ATHENS, Greece — Thousands of people gathered for anti-fascist rallies across Greece on Wednesday, a week to the day after the fatal stabbing of a singer sparked a government crackdown on the extremist right-wing Golden Dawn party.
The man held in the death of anti-fascist rapper Pavlos Fyssas admitted to police that he had stabbed the 34-year-old, and identified himself as linked to Golden Dawn, a party which enjoyed a massive rise in popularity amid Greece's severe financial crisis.
The party has vehemently denied any role in the killing. Although the suspect has not been officially identified in accordance with Greek law, he has been widely named throughout the Greek media, which has also published photographs of him at Golden Dawn events.
In Athens, thousands gathered in the central Syntagma Square outside Parliament, hours after students and other activists held an anti-fascist demonstration and concert in the same area. Dozens of riot police were on standby near the rally area.
The demonstrators began marching towards the main headquarters of Golden Dawn, roughly three kilometers (two miles) away, with authorities shutting down main avenues.
The government ordered an investigation into Golden Dawn's activities after Fyssas' death, with the case being handled by Greece's Supreme Court and anti-terrorist squad under organized crime laws.
The court heard testimony Wednesday for the second day from alleged victims of attacks, reporters who have interviewed men claiming to be former or current party members, and from immigrant community representatives.
The crackdown has included raids on party offices and party supporters suspected of being involved in attacks. Police said they had arrested a 34-year-old in Crete after a raid on his house uncovered a replica gun, a military-style knife and a collapsible metal baton. Golden Dawn membership cards and other paraphernalia with the party logo were also found, police said in a statement.
Golden Dawn, whose senior members have expressed admiration for Adolf Hitler although they deny being neo-Nazi, won nearly 7 percent in 2012 general elections and holds 18 seats in the country's 300-member Parliament.
Its members and supporters have frequently been suspected of being linked to violent attacks, mainly against immigrants. The party had appeared to grow bolder in recent weeks, with alleged actions taking on a more political, rather than racist hue. Earlier this month, party supporters were accused of attacking Communist party members putting up posters in a district west of Athens. Nine of those attacked were treated in hospitals for their injuries.
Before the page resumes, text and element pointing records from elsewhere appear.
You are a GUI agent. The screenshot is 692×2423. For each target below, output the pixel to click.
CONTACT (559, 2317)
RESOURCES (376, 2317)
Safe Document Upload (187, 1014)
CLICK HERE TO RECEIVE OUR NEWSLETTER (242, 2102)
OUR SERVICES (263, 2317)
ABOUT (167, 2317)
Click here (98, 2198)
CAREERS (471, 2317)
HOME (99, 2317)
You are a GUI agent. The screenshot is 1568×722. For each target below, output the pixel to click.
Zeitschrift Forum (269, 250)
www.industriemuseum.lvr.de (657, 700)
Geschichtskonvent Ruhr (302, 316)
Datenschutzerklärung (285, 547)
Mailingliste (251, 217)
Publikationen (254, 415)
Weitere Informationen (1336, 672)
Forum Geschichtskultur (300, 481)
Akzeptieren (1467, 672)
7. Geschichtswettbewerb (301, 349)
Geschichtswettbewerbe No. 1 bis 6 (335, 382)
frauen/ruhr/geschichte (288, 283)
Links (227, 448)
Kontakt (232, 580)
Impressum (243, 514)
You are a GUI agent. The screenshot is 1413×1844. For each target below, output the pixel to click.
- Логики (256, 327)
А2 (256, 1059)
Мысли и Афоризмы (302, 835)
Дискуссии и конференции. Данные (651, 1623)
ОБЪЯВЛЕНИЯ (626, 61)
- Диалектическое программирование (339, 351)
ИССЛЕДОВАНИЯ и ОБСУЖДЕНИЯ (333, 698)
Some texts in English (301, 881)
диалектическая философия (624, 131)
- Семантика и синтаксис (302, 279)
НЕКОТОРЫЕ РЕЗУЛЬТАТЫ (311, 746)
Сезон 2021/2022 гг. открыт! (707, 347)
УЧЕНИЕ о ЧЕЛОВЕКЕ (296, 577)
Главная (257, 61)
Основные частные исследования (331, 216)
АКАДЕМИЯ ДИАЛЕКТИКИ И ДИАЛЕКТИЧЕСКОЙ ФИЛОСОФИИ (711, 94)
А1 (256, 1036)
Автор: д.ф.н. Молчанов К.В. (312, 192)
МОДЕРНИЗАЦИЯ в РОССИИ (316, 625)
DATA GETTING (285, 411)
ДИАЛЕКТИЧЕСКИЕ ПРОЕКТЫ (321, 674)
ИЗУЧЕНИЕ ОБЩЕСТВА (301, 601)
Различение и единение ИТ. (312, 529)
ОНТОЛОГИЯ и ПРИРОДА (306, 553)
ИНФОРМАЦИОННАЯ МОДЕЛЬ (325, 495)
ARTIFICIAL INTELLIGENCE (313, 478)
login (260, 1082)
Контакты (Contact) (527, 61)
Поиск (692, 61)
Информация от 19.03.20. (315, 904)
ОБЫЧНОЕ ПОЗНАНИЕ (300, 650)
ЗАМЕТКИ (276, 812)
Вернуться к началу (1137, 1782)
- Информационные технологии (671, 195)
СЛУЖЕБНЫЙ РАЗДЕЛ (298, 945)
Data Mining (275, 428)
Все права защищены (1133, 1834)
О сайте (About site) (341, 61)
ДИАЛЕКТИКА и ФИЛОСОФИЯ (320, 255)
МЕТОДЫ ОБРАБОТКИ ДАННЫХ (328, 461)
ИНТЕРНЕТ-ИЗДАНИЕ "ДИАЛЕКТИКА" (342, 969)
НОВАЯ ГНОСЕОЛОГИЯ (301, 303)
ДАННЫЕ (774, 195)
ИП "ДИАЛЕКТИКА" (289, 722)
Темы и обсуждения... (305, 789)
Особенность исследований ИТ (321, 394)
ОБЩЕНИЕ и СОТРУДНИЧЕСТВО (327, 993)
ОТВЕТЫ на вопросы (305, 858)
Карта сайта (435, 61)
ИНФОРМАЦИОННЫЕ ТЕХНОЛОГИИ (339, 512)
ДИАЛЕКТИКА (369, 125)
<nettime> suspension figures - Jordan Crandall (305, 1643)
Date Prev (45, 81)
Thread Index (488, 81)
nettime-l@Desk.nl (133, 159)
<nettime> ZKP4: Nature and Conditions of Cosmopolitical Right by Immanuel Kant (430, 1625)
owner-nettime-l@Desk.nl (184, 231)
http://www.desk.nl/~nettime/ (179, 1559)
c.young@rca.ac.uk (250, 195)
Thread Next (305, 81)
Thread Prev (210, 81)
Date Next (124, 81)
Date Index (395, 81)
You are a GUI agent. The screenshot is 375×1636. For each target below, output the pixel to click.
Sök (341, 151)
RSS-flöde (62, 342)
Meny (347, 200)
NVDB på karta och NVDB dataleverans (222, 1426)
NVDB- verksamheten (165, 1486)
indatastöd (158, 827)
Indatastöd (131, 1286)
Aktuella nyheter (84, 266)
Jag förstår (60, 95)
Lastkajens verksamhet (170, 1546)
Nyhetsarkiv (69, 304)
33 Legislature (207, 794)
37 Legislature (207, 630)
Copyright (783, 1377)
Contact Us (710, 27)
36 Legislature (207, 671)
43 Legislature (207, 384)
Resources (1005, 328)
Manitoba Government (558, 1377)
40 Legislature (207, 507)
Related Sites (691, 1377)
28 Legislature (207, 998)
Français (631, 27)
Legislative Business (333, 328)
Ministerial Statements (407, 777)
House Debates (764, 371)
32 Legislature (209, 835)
Despite its reputation for violence, particularly against immigrants, the party had enjoyed growing popularity as poverty has risen in Greece. But Fyssas' death — the first killing attributed to political motives and allegedly involving the party — appears to have dented its appeal.
Recent opinion polls show drops in popularity in recent days, although it is still the third most popular party in Greece.
A poll conducted by the Alco company for the news website Newsit published Wednesday showed support for Golden Dawn sliding to 6.8 percent after last Wednesday's killing, compared to 10.8 percent in a similar poll in June.
The poll was conducted by telephone interviews of 1,000 people nationwide. It did not provide a margin of error.